Pakistan, Afganistan’ın istikrara kavuşturulabilmesi konusunda uluslararası topluma gerçek bir fırsat sunabilecek etkiye ve nüfuza sahip olan bir ülke. Pakistan’ın sunduğu bu fırsatın odak noktasında ise Afganistan’ın kıymetli ve miktarı da gitgide azalan kaynaklarının daha fazla emilmesinin önüne geçmek ve bu sayede uluslararası diplomasinin bir ilerleme kaydetmesine imkan sağlamak bulunuyor.
Ancak Pakistan’ın bu potansiyelinin, Afganistan’ı istikrara kavuşturmak ve başarıya ulaşmak yolunda bir faktör haline gelebilmesi için iki hususun varlığı elzem. Öncelikle, dünya Pakistan’a yönelik çelişkili yaklaşımını bir çözüme kavuşturmak zorunda. Bu yaklaşım en açık yansımasını, Pakistan’ın temel güvenlik endişelerine dünyanın gösterdiği mevcut tavırda buluyor. ABD Savunma Bakanı Robert Gates’in Ocak’ın üçüncü haftasında Hindistan ve Pakistan’a gerçekleştirdiği ziyaret, bu çelişkili davranışın klasik bir örneğini teşkil ediyor. Gates, ziyareti esnasında Hindistan’ın Afganistan’da oynadığı role dair övgülerini sıralarken, Pakistan’ın küresel terörizmin ağırlık merkezine dönüştüğü şeklindeki o bildik retoriği dillendirdi. Ve sanki bu yeterince kötü değilmiş gibi, Hindistan’ın, Mumbai şehrinde 2008 yılında meydana gelen terör saldırılarının ardından verdiği yanıtın çok ölçülü ve olgun olduğuna ve aynı veya benzeri bir olayın gerçekleşmesi halinde Hindistan’ın sabrının taşmasının gayet meşru olabileceğine tek başına karar verdi.

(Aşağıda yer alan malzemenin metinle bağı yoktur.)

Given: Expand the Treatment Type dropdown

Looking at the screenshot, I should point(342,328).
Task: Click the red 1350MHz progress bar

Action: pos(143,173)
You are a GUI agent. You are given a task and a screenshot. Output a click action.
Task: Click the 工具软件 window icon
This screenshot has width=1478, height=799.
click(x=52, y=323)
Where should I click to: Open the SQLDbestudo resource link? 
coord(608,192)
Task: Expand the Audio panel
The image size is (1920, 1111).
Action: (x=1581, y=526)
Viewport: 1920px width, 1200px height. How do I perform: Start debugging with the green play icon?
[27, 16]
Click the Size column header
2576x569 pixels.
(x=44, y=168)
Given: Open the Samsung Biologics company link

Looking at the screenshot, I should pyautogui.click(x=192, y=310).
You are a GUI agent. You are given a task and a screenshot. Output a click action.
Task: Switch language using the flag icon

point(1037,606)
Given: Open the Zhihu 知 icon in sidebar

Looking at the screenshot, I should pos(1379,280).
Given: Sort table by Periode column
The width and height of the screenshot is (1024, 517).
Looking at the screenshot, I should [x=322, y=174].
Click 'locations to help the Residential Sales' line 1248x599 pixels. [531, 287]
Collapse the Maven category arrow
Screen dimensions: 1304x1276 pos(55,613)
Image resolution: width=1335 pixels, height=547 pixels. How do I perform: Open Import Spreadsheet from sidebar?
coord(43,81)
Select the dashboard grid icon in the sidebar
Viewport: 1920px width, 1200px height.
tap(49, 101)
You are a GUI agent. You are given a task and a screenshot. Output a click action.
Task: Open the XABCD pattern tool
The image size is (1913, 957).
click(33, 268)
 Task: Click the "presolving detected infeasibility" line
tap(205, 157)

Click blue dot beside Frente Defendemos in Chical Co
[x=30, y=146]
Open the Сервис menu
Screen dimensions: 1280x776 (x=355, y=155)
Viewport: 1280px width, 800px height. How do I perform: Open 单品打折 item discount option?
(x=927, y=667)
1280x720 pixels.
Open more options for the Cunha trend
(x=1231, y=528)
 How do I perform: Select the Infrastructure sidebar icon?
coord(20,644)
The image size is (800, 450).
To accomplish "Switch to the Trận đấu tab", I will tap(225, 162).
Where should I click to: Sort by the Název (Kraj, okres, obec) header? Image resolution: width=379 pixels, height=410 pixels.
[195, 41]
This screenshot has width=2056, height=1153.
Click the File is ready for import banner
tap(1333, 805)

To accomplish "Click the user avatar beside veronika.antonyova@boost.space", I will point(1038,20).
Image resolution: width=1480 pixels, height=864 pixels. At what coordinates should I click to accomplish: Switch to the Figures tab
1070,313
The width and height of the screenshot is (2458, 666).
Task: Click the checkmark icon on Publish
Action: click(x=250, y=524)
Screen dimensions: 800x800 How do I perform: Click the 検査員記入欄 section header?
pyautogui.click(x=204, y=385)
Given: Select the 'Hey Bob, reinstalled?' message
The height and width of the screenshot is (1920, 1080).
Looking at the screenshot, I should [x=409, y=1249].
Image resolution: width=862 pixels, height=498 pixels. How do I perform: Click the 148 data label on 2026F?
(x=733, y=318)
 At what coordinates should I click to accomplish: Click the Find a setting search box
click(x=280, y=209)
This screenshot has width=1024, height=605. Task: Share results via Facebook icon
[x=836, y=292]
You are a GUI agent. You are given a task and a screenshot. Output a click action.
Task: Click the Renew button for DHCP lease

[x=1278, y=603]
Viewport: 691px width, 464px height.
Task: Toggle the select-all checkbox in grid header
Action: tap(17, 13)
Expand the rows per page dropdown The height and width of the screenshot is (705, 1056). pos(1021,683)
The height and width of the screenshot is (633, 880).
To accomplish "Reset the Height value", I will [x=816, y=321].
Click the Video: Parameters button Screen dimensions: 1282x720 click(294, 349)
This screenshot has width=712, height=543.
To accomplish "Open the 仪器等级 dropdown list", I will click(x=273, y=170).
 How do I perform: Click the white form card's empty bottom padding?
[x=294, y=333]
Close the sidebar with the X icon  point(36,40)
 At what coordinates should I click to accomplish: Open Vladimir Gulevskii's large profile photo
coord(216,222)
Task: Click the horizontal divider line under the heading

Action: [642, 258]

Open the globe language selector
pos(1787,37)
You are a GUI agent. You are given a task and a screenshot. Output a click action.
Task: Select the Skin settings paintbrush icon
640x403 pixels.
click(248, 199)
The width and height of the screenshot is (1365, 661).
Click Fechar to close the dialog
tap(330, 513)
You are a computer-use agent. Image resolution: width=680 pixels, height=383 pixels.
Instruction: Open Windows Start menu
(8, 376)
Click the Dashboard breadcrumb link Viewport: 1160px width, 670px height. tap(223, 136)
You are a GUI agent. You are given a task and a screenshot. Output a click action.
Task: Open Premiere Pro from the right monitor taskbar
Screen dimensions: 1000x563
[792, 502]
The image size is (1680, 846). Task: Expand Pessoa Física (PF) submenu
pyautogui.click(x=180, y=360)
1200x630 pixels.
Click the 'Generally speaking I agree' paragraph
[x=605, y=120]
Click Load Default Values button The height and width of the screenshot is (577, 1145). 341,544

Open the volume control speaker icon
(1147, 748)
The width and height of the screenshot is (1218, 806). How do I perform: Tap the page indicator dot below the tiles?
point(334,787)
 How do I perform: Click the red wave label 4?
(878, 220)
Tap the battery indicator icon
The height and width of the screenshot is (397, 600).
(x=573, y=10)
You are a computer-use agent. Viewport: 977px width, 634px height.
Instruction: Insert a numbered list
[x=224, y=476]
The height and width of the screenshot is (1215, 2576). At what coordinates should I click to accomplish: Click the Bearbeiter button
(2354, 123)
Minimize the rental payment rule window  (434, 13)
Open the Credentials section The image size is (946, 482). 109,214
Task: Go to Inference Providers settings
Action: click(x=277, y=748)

Amerikalı Bakan’ın Hindistan’ın egosunu okşaması ve Pakistan’ı kötülemesi genel itibarıyla kimseyi şaşırtmadı. Zira bu uzun zamandır tekrarlanıyor. Burada asıl şaşırtıcı olan, bütün bunların zamanlaması. Tam da Pakistan, Afganistan’daki çılgınlığı biraz olsun iyileştirme yolunda bir dengeye gelirken, üst düzey bir Amerikalı yetkili, İslamabad’ın geleneksel düşmanını, aradaki husumeti sıcak tutma doğrultusunda cesaretlendirmeyi tercih ediyor. ABD şüphesiz Pakistan’ın iyi niyetini korumasını istiyor; fakat İslamabad’ın davranışlarını denetlemeye yarayabilecek düzeyde herhangi bir baskıdan vazgeçmeyi de istemiyor. Bu bağlamda Hindistan kartı, zorlayıcı diplomasi için kullanışlı bir araç.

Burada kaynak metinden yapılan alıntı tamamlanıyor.